The primary goal of this book is to delineate both the connections and distinctions between critical race studies in the US and those in Korea. While most contributors to this volume are US-trained academics, they attempt to answer Gayatri Chakravorty Spivak’s question, “Can the subaltern speak?” by using the language of the colonizers. Though some chapters broadly apply Western theory to the Korean context, on the whole the book achieves its goal, especially with the editor’s conclusion. That conclusion explains how each chapter contributes to the larger spectrum of critical race studies in Korea and beyond.
With different case studies from film and television, primarily via textual and discourse analysis, the chapters examine the intersectionality of and about Korean others and others in Korea and their “home” across race, ethnicity, gender, sexuality, age, physical ability, citizenship, class, geography, and economic power. Characters analyzed include celebrated interracial relatiohips between cosmopolitan Korean men and white Western women; a Korean Chinese (joseonjok) winner of a survival show; Black celebrities in Korea; Koreans in Japan (zainichi) and their sense of community; a former Korean-American idol exiled from Korea after failing to meet his military duties; a white Uzbek female ballerina who ends up working in the sex industry; a Vietnamese woman married to an elderly low-income Korean man; vilified but sympathetic Japanese figures; dehumanized North Korean defectors and refugees as the enemy; a 65-year-old female sex worker who abandoned her biracial son with an African-American solider and now searches for belonging.
Although the chapters’ scholarly insights and theoretical contributions are evident, the case studies could be timelier, as well as include greater literature reviews. Given the fast-shifting media industry, the inclusion of more social media representations might have lent more nuance to the volume. Critical studies is not meant to simply criticize but also to find a constructive critique. Myoung-Sun Song’s chapter provides a takeaway that illuminates how to move forward: “a simple interest in the truth—can help to uncover a new possibility in not only understanding marginalized identities but also expanding the notion of belonging in Korea” (137). Min Wha Han opens her chapter with an anecdote of her experience as a zainichi and her childhood searching for “cultural belonging” from and in Korea as a “co-ethnic other,” an “outsider within” (179).

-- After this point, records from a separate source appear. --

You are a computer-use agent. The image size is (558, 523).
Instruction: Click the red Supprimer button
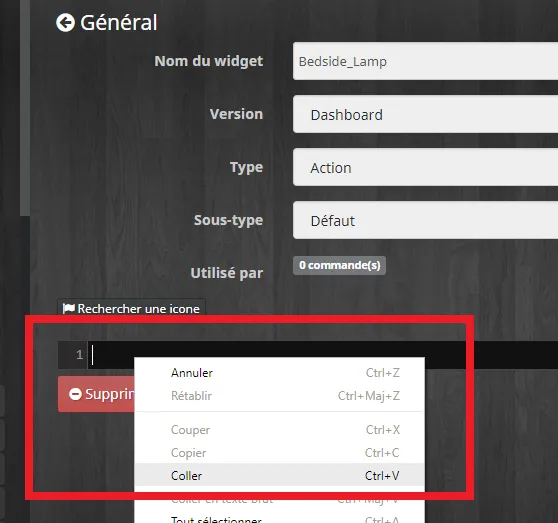coord(96,394)
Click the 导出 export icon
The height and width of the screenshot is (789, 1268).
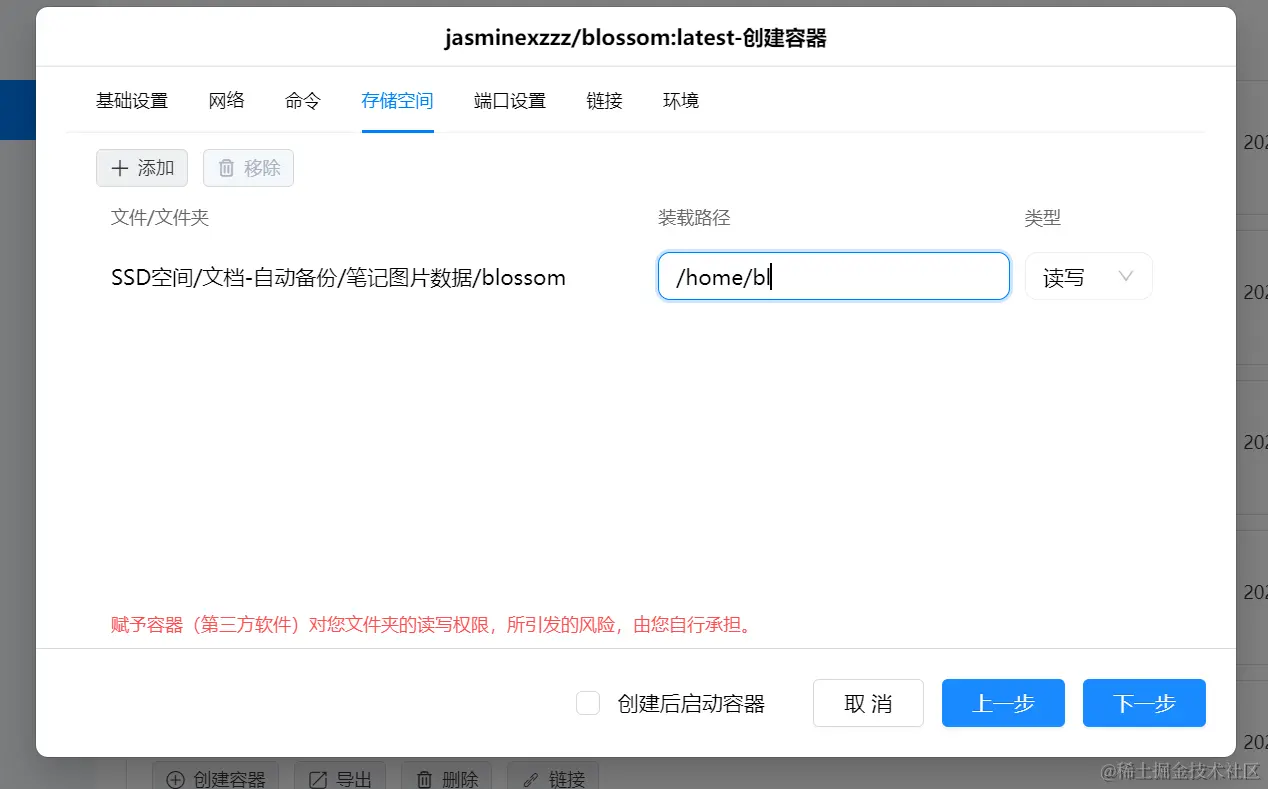click(317, 778)
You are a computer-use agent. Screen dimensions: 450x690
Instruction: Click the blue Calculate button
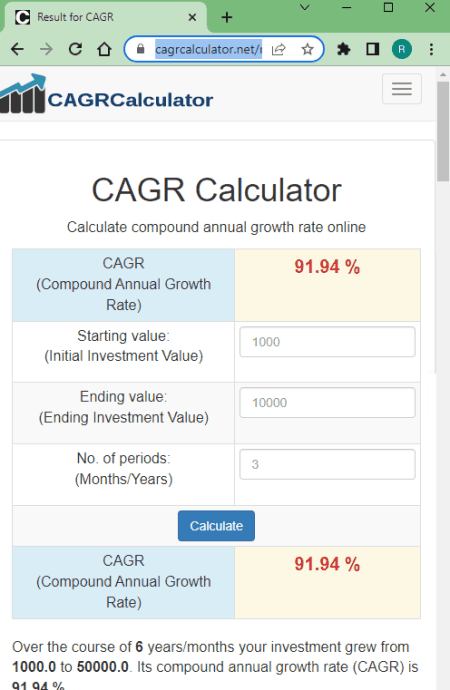point(216,526)
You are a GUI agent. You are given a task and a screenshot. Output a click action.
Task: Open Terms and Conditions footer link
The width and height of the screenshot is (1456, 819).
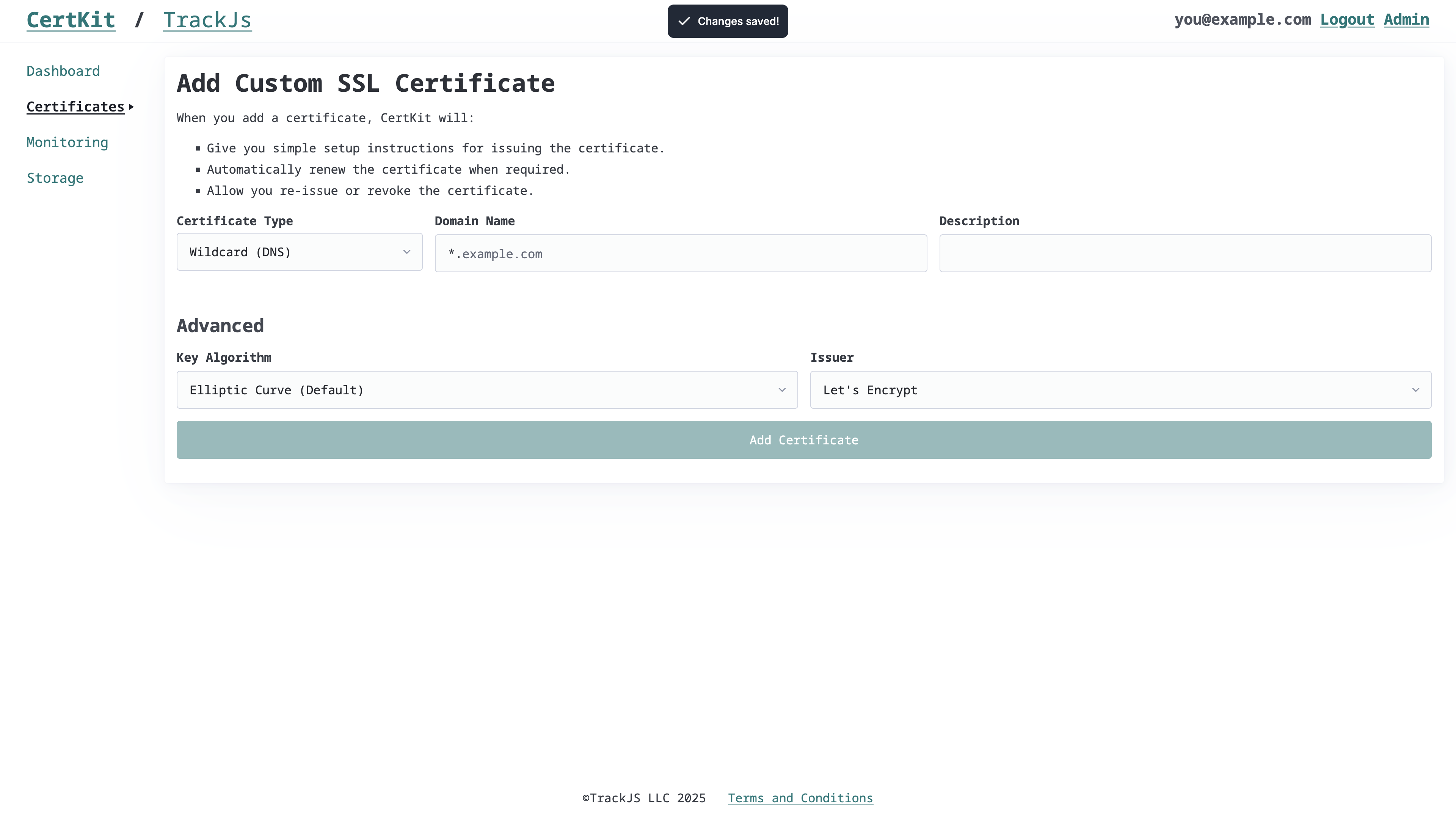point(800,798)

No academic research can claim to be purely objective. Since I have closely followed many of the contributors’ works, it was pure joy to read this volume filled with the contributors’ autoethnographies, visions, and lifetime struggles and resillence as a part of the Korean diaspora. The book will prove not only a valuable source for academics and students interested in the Korean diaspora, its history, and complex identities, but also for those searching for answers through the humanities. An academic article can stem from someone’s personal diary that encraved the author’s life before it was published. Thus, it can always return to readers’ lives, even if the voices are often shadowed in theoretical terms.